Each line holding the string "resolution" is to be copied from the data.

Dataset entries:
::::::::::
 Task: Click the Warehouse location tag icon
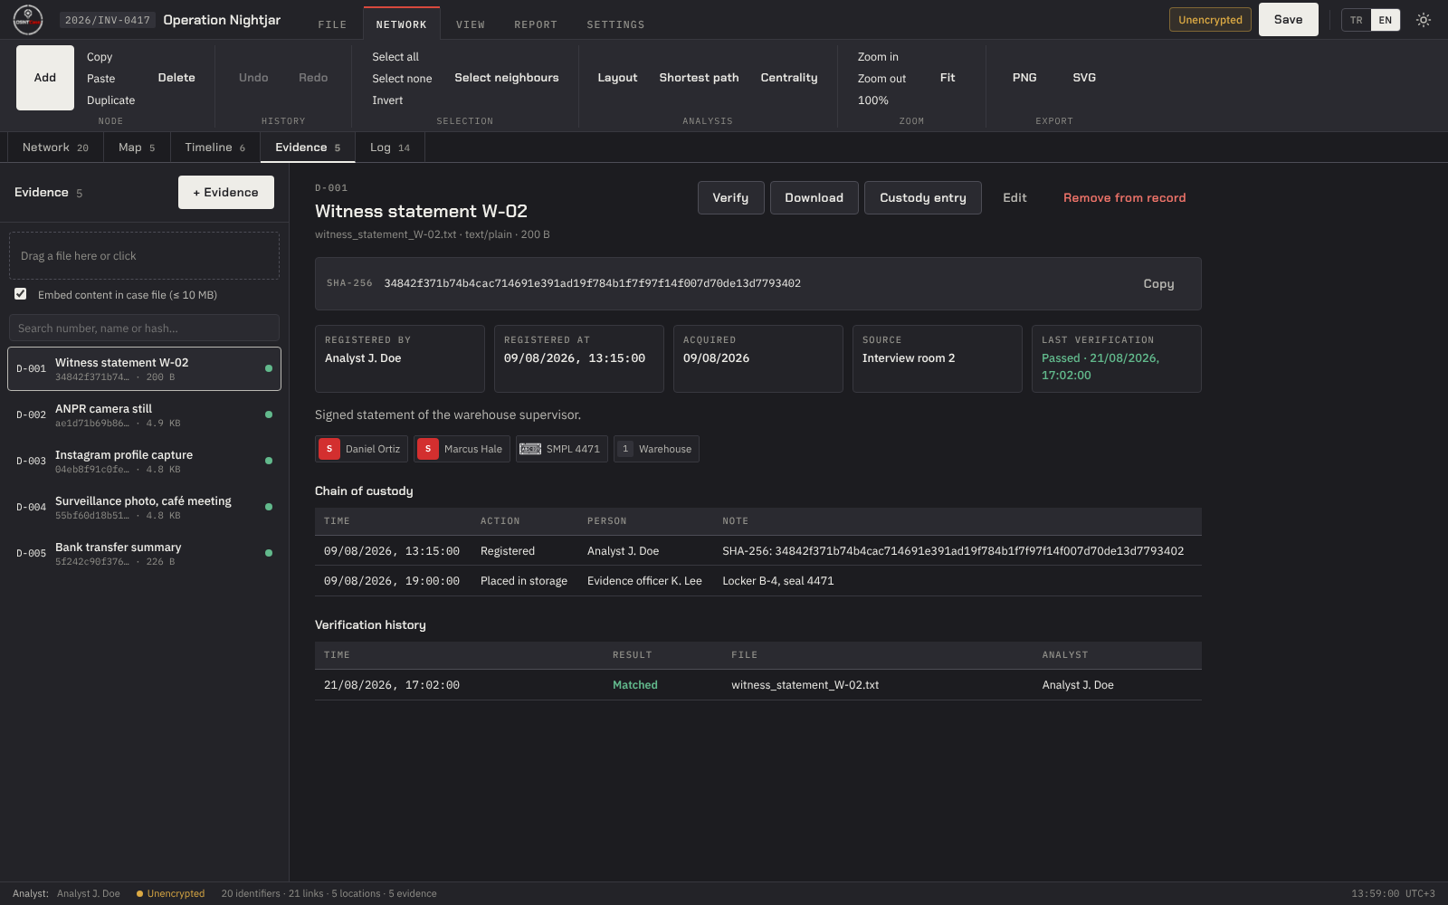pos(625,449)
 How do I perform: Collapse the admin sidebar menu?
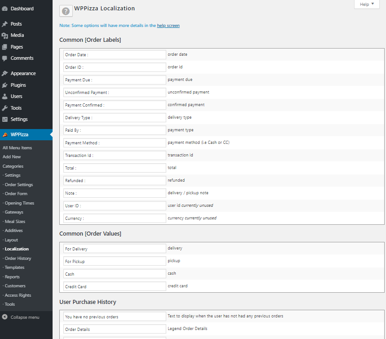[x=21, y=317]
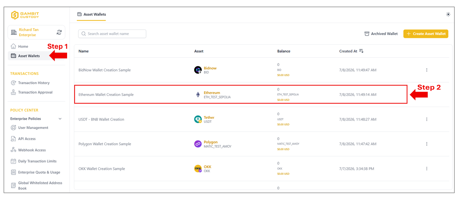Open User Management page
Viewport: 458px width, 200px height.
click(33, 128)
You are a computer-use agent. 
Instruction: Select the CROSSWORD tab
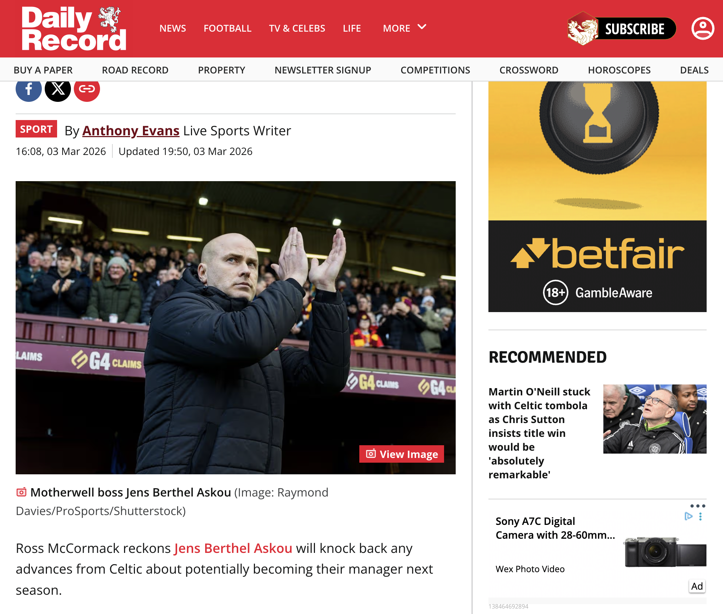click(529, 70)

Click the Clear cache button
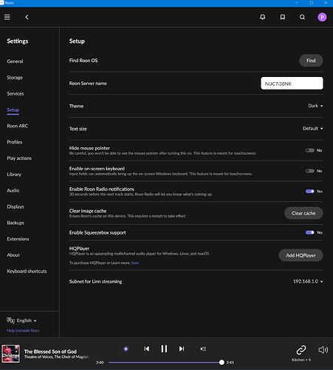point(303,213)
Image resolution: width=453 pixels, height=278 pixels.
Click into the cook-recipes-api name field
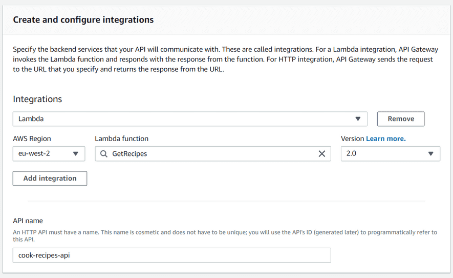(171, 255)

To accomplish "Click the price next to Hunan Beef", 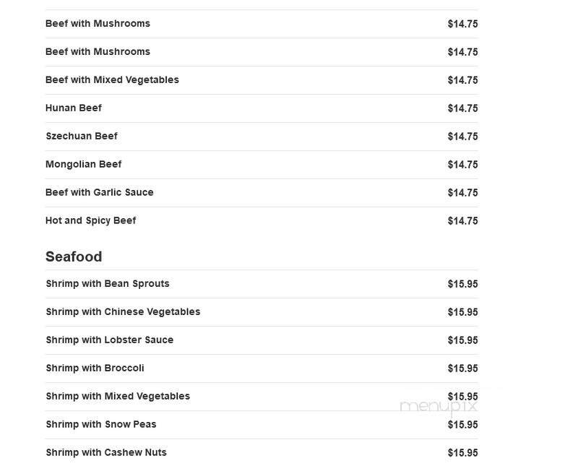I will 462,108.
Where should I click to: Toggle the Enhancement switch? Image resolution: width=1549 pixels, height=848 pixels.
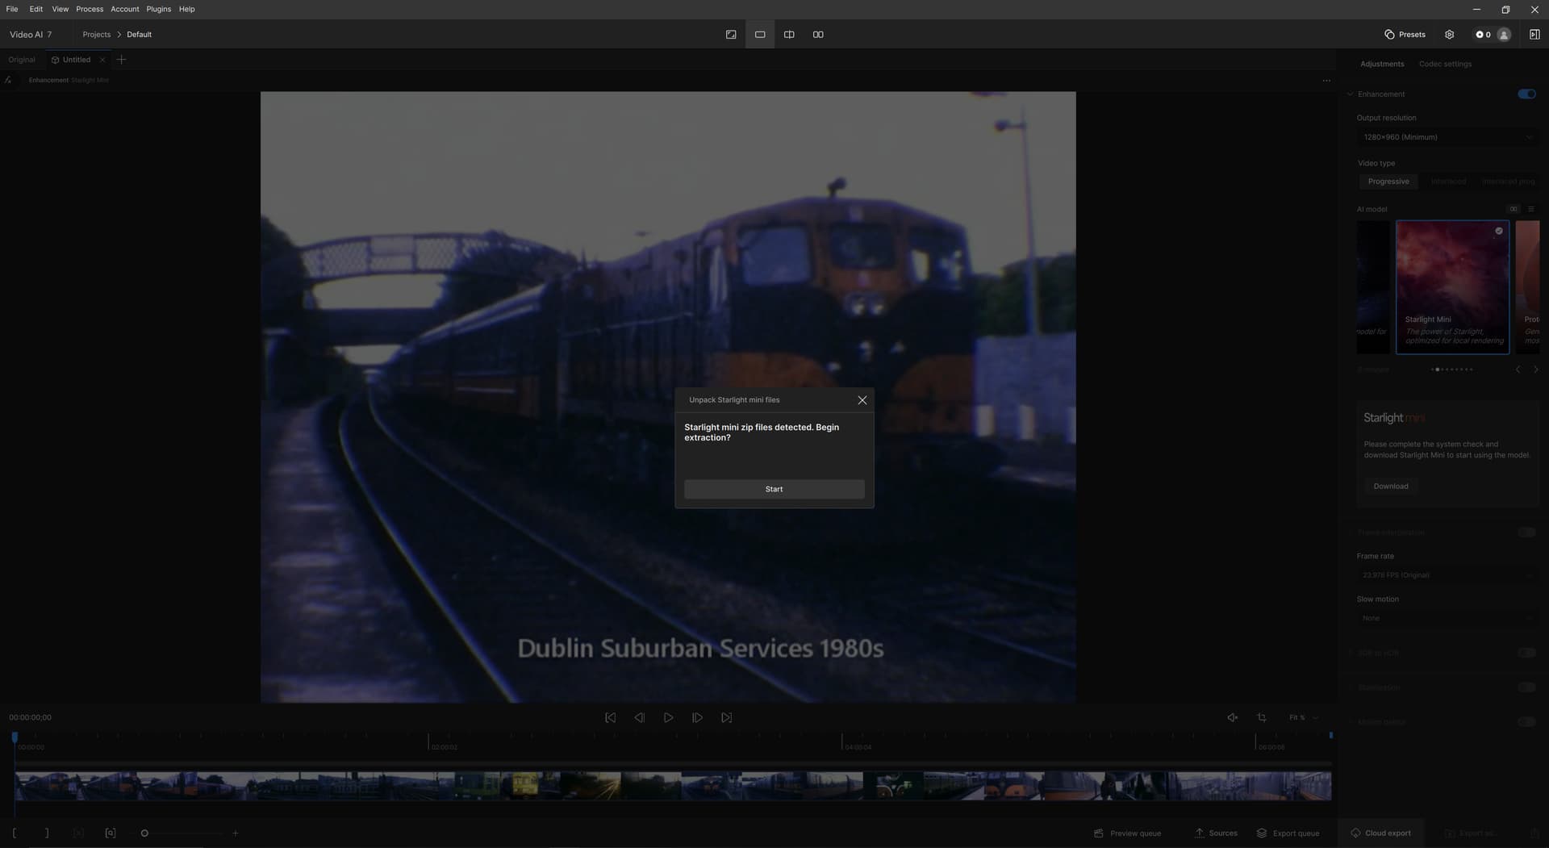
::::::::::
## ANSWER SPACE
Image resolution: width=453 pixels, height=278 pixels.
Where should I click to: Toggle the Enhancement switch? Image resolution: width=1549 pixels, height=848 pixels.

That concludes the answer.